YOUR ASSIGNMENT: Reproduce the listing that follows so that each line matches the original exactly.

GIVEN DATA:
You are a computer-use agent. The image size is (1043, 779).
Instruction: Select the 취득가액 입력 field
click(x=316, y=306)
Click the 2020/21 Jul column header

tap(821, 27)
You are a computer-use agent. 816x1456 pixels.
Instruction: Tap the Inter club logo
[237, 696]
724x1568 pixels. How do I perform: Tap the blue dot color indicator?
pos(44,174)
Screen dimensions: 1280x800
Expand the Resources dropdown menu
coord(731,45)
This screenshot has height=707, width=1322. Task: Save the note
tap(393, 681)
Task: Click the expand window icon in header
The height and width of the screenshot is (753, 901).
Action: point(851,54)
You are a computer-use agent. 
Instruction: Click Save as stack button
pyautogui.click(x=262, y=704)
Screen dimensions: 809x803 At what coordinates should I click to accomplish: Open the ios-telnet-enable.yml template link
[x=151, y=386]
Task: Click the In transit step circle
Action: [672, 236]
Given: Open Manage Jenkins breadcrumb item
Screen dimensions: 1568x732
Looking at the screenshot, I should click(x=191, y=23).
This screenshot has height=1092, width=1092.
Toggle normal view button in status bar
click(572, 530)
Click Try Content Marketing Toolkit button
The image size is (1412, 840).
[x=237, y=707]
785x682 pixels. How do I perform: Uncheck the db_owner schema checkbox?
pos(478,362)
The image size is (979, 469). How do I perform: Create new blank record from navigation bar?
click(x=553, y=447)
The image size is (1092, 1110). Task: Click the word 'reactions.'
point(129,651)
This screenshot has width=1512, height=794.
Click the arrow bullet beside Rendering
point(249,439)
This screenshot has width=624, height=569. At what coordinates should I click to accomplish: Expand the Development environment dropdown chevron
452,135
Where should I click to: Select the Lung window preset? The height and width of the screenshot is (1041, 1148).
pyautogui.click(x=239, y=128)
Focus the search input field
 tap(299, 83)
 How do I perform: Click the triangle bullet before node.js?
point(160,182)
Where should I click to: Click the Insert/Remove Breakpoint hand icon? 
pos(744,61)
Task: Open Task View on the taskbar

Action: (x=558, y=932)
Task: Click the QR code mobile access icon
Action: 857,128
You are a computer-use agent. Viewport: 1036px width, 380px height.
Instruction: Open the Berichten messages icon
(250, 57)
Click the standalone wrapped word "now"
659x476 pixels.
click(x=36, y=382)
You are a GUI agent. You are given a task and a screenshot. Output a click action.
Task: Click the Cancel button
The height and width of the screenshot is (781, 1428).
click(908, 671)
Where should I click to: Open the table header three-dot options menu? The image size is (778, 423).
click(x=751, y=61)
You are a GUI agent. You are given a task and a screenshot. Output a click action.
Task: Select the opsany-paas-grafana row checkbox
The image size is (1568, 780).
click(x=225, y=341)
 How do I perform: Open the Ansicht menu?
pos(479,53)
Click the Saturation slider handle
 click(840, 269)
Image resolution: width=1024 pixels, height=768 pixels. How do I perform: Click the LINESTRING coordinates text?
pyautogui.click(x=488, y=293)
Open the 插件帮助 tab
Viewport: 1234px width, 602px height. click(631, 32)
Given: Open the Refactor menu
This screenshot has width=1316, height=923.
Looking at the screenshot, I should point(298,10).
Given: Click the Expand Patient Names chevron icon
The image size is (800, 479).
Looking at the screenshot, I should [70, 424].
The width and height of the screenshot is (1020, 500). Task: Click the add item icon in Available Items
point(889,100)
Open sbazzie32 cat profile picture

RESULT OF THIS TASK:
You are a computer-use agent. The image size is (1043, 779).
Instruction: Select the 취득가액 입력 field
click(x=316, y=306)
Click the 2020/21 Jul column header

tap(821, 27)
You are a computer-use agent. 816x1456 pixels.
Instruction: Tap the Inter club logo
[237, 696]
724x1568 pixels. How do I perform: Tap the blue dot color indicator?
pos(44,174)
Screen dimensions: 1280x800
Expand the Resources dropdown menu
coord(731,45)
This screenshot has height=707, width=1322. Task: Save the note
tap(393, 681)
Task: Click the expand window icon in header
The height and width of the screenshot is (753, 901).
Action: point(851,54)
You are a computer-use agent. 
Instruction: Click Save as stack button
pyautogui.click(x=262, y=704)
Screen dimensions: 809x803 At what coordinates should I click to accomplish: Open the ios-telnet-enable.yml template link
[x=151, y=386]
Task: Click the In transit step circle
Action: [672, 236]
Given: Open Manage Jenkins breadcrumb item
Screen dimensions: 1568x732
Looking at the screenshot, I should click(x=191, y=23).
This screenshot has height=1092, width=1092.
Toggle normal view button in status bar
click(572, 530)
Click Try Content Marketing Toolkit button
The image size is (1412, 840).
[x=237, y=707]
785x682 pixels. How do I perform: Uncheck the db_owner schema checkbox?
pos(478,362)
The image size is (979, 469). How do I perform: Create new blank record from navigation bar?
click(x=553, y=447)
The image size is (1092, 1110). Task: Click the word 'reactions.'
point(129,651)
This screenshot has width=1512, height=794.
Click the arrow bullet beside Rendering
point(249,439)
This screenshot has width=624, height=569. At what coordinates should I click to accomplish: Expand the Development environment dropdown chevron
452,135
Where should I click to: Select the Lung window preset? The height and width of the screenshot is (1041, 1148).
pyautogui.click(x=239, y=128)
Focus the search input field
 tap(299, 83)
 How do I perform: Click the triangle bullet before node.js?
point(160,182)
Where should I click to: Click the Insert/Remove Breakpoint hand icon? 
pos(744,61)
Task: Open Task View on the taskbar

Action: (x=558, y=932)
Task: Click the QR code mobile access icon
Action: 857,128
You are a computer-use agent. Viewport: 1036px width, 380px height.
Instruction: Open the Berichten messages icon
(250, 57)
Click the standalone wrapped word "now"
659x476 pixels.
click(x=36, y=382)
You are a GUI agent. You are given a task and a screenshot. Output a click action.
Task: Click the Cancel button
The height and width of the screenshot is (781, 1428).
click(908, 671)
Where should I click to: Open the table header three-dot options menu? The image size is (778, 423).
click(x=751, y=61)
You are a GUI agent. You are given a task and a screenshot. Output a click action.
Task: Select the opsany-paas-grafana row checkbox
The image size is (1568, 780).
click(x=225, y=341)
 How do I perform: Open the Ansicht menu?
pos(479,53)
Click the Saturation slider handle
 click(840, 269)
Image resolution: width=1024 pixels, height=768 pixels. How do I perform: Click the LINESTRING coordinates text?
pyautogui.click(x=488, y=293)
Open the 插件帮助 tab
Viewport: 1234px width, 602px height. click(631, 32)
Given: Open the Refactor menu
This screenshot has width=1316, height=923.
Looking at the screenshot, I should point(298,10).
Given: Click the Expand Patient Names chevron icon
The image size is (800, 479).
Looking at the screenshot, I should [70, 424].
The width and height of the screenshot is (1020, 500). Task: Click the add item icon in Available Items
point(889,100)
Open sbazzie32 cat profile picture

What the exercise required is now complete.